L’art du roman, c’est celui de raconter des histoires et de donner une âme à des personnages, au point qu’ils prennent vie dans l’imagination des lecteurs. Au bout de quelques lignes, les marionnettes que l’auteur agite coupent le cordon ombilical qui les relie à l’auteur. Dans l’immense cohorte des personnages de romans, de rares élus accèdent au statut d’archétype : Emma, Sherlock, Rastignac et les autres.
Mais
je ne suis pas venue ici pour enfoncer des portes ouvertes. Je ménage mon
épaule, à défaut de mes méninges.
Donc,
j’écris des romans parce que j’aime raconter des histoires que, le plus
souvent, j’invente. En effet, il y a peu de chances que je sois tombée sur une
abominable pieuvre des sables ou un euskalien de plumes et de lumière.
Je
prends toutefois le risque de me démettre l’autre épaule : si on aime
raconter des histoires, c’est qu’on aime en écouter. De la même manière qu’un
écrivain a été et est un lecteur boulimique.
Donc
l’époque où j’aimais entendre des histoires remonte à très loin, en ces temps
de l’enfance sans smartphone et sans télé ou du moins l’éteignait-on quand un
visiteur était là. Les enfants ne monopolisaient pas les conversations, réduits
à écouter les adultes ou à jouer sous la table. La réduction m’allait très bien
car j’étais toute ouïe dès que les grandes personnes racontaient leurs
histoires.
L’un
des frères de ma mère déboulait souvent en pleine nuit d’on ne savait d’où en
apportant une bourriche d’huîtres. Un type de sac et de corde, disait mon père.

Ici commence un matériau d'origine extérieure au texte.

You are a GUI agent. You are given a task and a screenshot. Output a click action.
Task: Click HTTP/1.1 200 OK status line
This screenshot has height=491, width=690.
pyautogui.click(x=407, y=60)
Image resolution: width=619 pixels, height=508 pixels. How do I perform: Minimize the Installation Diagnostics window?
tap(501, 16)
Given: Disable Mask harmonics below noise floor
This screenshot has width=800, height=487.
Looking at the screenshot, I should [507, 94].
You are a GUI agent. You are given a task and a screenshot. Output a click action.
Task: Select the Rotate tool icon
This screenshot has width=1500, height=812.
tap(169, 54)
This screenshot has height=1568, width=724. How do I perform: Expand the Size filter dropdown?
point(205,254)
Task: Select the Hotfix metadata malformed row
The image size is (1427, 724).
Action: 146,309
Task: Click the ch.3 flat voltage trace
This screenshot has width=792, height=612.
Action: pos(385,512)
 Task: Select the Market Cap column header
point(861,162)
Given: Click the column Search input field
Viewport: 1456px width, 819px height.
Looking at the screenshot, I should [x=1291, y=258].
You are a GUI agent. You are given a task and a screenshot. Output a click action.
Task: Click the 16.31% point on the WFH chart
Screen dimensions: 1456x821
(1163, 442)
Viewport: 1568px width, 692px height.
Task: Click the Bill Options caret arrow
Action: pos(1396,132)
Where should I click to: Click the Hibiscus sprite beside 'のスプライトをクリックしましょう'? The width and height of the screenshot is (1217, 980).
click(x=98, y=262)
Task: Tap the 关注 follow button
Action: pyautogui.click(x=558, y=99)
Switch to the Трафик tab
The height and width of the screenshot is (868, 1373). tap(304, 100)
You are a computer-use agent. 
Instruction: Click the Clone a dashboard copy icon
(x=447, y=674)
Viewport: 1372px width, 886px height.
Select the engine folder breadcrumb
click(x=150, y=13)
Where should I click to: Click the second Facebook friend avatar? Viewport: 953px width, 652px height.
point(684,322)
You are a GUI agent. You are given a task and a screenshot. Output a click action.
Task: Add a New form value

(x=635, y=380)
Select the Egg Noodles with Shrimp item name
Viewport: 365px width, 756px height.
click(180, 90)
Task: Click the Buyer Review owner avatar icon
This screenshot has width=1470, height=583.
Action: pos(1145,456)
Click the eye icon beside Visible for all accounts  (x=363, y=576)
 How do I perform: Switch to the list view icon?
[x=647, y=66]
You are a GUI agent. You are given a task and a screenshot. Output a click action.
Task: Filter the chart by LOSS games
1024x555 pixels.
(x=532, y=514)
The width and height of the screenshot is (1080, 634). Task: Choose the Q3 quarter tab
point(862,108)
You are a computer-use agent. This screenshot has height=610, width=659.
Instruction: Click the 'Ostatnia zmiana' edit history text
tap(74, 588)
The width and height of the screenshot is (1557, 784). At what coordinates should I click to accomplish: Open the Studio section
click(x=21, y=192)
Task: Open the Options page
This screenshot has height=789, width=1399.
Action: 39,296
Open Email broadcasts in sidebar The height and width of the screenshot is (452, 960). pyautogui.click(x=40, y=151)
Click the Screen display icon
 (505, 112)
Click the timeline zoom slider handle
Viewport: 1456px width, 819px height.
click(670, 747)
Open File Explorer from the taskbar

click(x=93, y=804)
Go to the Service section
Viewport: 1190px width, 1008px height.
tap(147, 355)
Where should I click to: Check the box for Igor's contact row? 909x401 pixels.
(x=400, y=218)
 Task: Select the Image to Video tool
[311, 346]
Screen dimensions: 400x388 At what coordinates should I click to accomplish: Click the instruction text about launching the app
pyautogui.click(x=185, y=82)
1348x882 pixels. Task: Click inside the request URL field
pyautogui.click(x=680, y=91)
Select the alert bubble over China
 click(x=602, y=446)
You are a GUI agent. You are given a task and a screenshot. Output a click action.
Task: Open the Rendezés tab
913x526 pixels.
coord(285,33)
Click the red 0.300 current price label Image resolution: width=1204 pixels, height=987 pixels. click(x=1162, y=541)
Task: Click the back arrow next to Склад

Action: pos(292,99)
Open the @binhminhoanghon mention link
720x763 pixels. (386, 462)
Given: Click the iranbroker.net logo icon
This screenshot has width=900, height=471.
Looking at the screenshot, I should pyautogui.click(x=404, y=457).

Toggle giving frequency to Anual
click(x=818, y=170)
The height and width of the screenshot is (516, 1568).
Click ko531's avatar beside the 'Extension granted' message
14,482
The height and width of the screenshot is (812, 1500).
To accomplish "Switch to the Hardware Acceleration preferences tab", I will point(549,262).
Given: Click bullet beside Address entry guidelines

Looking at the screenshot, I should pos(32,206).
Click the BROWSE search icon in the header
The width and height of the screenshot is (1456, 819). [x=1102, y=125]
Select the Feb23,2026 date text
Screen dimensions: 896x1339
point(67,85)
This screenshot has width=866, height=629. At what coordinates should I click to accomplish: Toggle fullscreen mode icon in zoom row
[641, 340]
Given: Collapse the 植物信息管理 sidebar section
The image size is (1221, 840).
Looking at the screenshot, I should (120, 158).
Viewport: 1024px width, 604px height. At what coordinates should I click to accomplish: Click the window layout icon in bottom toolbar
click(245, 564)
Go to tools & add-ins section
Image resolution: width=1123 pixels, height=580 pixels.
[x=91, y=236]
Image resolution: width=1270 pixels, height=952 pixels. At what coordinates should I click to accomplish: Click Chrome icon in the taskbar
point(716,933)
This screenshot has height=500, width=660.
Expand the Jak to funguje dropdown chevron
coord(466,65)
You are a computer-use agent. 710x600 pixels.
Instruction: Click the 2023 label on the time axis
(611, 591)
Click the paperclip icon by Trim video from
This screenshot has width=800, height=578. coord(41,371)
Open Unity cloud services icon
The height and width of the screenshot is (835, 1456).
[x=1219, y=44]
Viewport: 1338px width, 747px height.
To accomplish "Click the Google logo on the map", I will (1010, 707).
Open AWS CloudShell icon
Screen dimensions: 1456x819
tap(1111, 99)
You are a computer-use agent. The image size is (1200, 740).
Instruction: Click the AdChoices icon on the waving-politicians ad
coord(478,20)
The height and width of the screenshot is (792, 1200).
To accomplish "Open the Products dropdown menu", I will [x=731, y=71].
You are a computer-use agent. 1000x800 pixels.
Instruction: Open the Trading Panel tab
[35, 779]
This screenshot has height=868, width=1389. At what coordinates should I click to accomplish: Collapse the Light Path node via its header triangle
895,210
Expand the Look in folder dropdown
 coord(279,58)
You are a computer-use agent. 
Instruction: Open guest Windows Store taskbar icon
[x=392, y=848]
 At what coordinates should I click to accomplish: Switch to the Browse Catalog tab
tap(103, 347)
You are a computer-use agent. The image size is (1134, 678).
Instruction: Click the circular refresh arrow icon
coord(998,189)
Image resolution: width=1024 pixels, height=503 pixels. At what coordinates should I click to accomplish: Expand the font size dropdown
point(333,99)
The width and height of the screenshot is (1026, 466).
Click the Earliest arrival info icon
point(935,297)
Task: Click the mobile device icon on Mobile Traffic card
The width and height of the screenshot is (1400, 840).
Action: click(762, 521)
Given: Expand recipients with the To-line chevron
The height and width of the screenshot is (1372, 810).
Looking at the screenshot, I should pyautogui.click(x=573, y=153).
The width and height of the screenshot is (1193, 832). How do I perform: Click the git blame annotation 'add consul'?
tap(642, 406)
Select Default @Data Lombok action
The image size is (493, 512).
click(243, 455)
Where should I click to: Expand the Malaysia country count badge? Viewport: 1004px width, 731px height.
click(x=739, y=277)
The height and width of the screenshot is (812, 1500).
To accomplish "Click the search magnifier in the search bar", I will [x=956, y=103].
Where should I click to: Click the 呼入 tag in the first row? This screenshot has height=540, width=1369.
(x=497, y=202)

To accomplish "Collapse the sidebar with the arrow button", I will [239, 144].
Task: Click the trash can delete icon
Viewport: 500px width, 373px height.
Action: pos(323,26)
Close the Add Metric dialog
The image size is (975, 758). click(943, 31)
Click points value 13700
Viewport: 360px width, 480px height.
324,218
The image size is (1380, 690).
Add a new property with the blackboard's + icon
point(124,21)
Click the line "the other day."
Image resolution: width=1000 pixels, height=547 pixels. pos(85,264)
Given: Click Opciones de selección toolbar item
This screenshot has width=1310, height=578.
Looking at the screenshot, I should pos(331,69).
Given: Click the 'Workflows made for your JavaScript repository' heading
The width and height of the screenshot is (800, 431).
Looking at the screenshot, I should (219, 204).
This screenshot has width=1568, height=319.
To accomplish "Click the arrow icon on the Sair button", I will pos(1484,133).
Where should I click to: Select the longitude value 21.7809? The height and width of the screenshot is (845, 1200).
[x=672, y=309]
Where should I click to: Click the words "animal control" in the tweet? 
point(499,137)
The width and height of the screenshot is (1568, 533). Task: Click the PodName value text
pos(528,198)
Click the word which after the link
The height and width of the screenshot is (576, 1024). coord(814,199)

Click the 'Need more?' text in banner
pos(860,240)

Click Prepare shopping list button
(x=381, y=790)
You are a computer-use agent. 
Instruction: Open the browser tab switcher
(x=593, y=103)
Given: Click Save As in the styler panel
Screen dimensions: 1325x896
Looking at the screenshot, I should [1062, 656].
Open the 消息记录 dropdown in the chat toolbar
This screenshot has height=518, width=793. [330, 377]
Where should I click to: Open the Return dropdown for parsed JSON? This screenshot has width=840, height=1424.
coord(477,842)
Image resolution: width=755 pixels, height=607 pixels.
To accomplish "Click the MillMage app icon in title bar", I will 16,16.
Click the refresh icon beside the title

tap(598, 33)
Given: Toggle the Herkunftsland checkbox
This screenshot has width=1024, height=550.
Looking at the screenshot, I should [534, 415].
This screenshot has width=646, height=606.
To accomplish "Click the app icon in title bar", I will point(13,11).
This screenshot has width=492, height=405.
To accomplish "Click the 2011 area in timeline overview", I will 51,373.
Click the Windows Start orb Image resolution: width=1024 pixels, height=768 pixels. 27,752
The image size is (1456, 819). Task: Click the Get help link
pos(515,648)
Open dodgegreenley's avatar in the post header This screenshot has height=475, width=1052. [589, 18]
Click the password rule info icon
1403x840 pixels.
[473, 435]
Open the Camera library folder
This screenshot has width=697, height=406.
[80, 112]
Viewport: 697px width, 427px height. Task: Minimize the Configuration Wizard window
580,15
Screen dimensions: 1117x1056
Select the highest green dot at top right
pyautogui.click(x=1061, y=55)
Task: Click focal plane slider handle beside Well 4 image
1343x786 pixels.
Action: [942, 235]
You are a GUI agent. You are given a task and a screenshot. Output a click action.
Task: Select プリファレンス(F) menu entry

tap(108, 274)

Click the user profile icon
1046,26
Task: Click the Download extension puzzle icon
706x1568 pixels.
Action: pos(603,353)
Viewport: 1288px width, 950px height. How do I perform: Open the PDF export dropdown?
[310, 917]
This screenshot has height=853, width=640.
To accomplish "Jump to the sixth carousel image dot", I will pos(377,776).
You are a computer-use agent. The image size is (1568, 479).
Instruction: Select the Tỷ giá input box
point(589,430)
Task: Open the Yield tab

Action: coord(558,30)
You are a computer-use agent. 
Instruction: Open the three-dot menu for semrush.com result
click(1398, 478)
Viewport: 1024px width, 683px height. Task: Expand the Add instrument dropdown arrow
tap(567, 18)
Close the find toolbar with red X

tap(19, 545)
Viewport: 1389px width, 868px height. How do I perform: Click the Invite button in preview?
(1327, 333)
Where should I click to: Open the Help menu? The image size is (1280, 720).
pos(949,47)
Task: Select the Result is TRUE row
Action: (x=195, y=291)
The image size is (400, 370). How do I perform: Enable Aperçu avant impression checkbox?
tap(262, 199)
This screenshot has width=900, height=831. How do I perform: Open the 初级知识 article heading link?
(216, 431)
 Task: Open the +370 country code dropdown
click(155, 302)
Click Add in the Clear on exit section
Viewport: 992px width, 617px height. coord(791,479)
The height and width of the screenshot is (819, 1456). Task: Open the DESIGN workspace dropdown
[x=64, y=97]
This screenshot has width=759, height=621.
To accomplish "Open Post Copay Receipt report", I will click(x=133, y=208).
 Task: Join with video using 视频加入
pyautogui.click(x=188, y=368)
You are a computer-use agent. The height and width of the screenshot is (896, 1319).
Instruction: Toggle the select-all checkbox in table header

Toutefois doublé d’un bourreau des cœurs qui allait de ville en ville.
La
meilleure fut le non-mariage de mon parrain, frère aussi de ma mère qui
racontait que, petit, il cassait tous les jouets pour voir ce qu’il y avait
dedans. N’ayant pas le certificat d’études, il fut refoulé d’une école
technique et eut une vocation que son physique et sa souplesse lui permirent de
réaliser: la danse qu’il apprenait à Paris. Mais c’est à Toulouse qu’il
s’enticha d’une femme qui le rendait malheureux. Si accro qu’il voulut l’épouser
mais ses copains veillaient qui le jetèrent, fin saoul, dans le train de nuit
pour Paris. Je vous laisse imaginer la tête des familles et des invités devant
la mairie. Comme me l’a dit un jour son jeune frère :
―
On voit ça dans les films mais chez nous ça arrive.
Je
suis sûre que vous aussi vous en avez de belles à raconter.
Suite
et fin de l’histoire : une carrière de danseur, c’est court. Mon parrain
finit par se marier à Montréal. Il changea de métier. Là-bas, on ne lui demanda
pas s’il avait des diplômes. Il leur suffit de constater qu’il maîtrisait
l’électricité et l’électronique sans avoir jamais appris.
Quant
à ma marraine, elle savait réparer les bagnoles. Comme quoi, ni l’un ni l’autre
ne m’ont soufflé dessus.
J’aimais
aussi entendre les discussions entre Maman et la seule copine qu’elle eût dans
sa vie adulte. Deux formules qui me mettaient particulièrement en joie :
―
On est marron.
―
J’en ai un plein chapeau.
Parfois,
je laisse traîner dans mes dialogues des expressions glanées ici ou là.
J’aimais
écouter, j’ai écouté mais il y a une chose que je regrette, c’est de pas avoir
posé de questions. Parce que je n’y ai pas pensé, parce que j’étais adolescente
et tourmentée par d’autres questions. À présent que plus personne n’est là pour
me répondre je n’ai d’autre issue que d’imaginer, romancer…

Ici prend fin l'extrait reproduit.